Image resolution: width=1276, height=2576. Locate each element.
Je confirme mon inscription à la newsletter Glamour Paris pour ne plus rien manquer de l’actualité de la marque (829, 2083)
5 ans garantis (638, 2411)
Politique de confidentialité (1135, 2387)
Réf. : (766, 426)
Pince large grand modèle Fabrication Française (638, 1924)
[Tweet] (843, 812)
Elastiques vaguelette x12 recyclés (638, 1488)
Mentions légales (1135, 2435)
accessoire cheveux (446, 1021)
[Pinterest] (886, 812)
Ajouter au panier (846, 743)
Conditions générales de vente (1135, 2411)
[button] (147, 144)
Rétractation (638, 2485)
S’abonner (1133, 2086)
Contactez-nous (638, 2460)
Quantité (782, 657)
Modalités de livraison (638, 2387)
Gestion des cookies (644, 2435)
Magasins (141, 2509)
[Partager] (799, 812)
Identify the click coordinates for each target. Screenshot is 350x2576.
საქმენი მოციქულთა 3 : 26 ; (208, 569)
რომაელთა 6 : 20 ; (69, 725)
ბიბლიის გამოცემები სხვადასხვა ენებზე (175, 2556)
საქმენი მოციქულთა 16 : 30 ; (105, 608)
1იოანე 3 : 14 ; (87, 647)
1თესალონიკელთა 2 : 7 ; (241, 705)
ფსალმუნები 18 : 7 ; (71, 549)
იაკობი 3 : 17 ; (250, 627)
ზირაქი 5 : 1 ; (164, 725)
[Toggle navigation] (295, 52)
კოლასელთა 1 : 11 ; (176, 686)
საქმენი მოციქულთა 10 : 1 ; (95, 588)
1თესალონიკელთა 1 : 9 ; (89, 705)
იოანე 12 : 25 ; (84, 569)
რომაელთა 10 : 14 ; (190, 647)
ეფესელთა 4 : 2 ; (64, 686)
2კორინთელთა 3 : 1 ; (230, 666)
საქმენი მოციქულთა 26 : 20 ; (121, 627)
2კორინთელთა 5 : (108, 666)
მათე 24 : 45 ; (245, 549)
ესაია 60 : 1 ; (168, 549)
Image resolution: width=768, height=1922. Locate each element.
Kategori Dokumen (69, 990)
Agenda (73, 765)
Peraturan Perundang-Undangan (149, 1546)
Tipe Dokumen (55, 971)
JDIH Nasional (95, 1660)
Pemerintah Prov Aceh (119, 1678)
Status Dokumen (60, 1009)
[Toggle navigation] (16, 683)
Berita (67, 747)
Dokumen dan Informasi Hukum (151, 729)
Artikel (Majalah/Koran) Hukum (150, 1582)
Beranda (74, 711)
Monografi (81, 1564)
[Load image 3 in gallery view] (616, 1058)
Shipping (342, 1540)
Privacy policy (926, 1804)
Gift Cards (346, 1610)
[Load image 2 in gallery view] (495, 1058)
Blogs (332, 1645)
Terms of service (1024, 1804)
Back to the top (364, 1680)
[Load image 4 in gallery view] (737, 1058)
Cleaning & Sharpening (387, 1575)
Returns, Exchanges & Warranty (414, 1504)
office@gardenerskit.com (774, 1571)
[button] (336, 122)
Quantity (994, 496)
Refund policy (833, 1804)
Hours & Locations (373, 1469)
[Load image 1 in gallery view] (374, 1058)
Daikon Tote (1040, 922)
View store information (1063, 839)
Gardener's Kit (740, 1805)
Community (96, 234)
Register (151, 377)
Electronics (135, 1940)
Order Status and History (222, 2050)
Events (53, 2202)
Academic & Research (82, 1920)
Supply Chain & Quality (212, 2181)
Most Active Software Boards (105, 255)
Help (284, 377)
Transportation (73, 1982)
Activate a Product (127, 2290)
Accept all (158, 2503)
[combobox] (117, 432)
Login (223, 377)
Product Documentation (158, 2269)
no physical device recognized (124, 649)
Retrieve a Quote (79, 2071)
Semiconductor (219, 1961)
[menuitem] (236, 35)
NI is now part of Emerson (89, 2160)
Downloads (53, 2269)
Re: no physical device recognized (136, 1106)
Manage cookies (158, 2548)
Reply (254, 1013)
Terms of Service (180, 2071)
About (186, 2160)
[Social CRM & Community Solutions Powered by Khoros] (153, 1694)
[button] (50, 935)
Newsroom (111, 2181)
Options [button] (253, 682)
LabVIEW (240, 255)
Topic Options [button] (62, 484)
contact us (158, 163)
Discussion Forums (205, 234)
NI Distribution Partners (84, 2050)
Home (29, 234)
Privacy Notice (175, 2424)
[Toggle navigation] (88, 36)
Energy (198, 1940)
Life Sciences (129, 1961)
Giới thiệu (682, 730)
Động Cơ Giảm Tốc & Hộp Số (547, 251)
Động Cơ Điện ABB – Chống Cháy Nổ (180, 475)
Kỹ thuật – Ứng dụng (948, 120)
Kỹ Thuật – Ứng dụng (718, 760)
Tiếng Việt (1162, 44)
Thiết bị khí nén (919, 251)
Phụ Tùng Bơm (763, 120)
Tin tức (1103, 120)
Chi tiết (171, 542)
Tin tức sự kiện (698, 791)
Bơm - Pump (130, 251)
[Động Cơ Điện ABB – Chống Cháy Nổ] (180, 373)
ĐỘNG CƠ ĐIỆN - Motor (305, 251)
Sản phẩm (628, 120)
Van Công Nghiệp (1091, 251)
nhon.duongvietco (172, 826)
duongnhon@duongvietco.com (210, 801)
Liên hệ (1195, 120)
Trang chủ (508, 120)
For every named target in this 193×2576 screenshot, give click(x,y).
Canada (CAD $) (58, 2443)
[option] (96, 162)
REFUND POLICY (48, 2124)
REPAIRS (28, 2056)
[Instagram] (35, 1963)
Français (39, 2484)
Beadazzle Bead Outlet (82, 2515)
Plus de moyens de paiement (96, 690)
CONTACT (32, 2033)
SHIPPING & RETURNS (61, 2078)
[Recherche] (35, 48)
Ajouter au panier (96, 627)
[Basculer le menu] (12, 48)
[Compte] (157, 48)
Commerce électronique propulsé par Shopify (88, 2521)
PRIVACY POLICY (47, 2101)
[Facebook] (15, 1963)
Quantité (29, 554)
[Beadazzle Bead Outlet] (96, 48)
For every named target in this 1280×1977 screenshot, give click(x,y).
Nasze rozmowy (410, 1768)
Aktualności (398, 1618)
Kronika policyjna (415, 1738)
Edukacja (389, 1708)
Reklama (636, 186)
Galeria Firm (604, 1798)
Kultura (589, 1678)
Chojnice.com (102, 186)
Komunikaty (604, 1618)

+ + + + +

Please return every line of the material above that includes "Ajouter".

Ajouter au panier (846, 743)
Ajouter au panier (96, 627)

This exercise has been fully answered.